Pakistan slams Obama's 'ignorant' attack warning
2 Aug 2007, 1631 hrs IST,AFP
ISLAMABAD: Pakistan accused Democratic Presidential candidate Barack Obama of "sheer ignorance" on Thursday for threatening to launch US military strikes against Al-Qaida on Pakistani soil.
Obama warned on Wednesday that if he is elected president, he would order US forces to hit extremist targets on Pakistan's frontier with Afghanistan if embattled military ruler President Pervez Musharraf failed to act.
"Such statements are being made out of sheer ignorance," Pakistan's Minister of State for Information, Tariq Azeem, said.
"They are not fully apprised about the ground realities and not aware of the efforts by Pakistan."
Islamabad has bristled against a string of similar threats in recent weeks by the administration of US President George W. Bush, whose top counter-terror official in July refused to rule out US strikes in Pakistan.
Musharraf, struggling to contain a wave of Islamist violence unleashed by the army's bloody storming of the radical Red Mosque in Islamabad three weeks ago, last week firmly rejected any US action.
"We have said before that we will not allow anyone to infringe our sovereignty," Azeem said.
"If there is any actionable intelligence they should tell us, and only our forces will take action on it and they are quite capable of it."
The Minister suggested that Obama's comments were prompted by Washington's inability to curb the ongoing Taliban insurgency in neighbouring Afghanistan, where US-led forces toppled the hardline regime in late 2001.

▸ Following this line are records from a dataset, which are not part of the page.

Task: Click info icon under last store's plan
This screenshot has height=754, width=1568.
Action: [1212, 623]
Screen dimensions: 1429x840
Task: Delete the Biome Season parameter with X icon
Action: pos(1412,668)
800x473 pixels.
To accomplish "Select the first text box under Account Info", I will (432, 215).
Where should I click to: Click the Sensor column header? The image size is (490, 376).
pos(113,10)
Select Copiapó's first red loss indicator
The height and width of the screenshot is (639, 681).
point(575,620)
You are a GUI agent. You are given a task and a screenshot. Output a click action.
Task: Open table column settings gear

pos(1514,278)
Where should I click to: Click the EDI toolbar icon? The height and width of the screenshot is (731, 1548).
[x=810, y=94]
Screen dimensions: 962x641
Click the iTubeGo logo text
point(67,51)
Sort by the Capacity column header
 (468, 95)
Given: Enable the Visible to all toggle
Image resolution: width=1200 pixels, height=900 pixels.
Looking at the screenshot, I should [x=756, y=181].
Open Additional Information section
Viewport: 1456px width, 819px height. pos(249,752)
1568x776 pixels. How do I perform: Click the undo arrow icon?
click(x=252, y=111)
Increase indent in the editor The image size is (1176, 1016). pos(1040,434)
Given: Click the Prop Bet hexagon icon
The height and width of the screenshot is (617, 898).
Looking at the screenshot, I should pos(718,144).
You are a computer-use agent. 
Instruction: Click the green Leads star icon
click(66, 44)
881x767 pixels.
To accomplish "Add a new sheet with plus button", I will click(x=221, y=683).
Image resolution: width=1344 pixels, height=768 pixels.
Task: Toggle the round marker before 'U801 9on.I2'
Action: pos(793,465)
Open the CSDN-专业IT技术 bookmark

"This seems to be a reaction to their own failure in Afghanistan to control the US casualties and instead of addressing the situation there, they are finding scapegoats and damaging their own cause," Azeem added.
Pakistan Foreign Ministry spokeswoman Tasnim Aslam on Wednesday warned against "point-scoring" by US presidential candidates on vital security issues.
Musharraf abandoned Islamabad's support for the Taliban in the wake of the 9/11 attacks on the United States.
He has said that a top US official warned that Pakistan would be bombed back to the "stone age" if it failed to join Washington's "war on terror".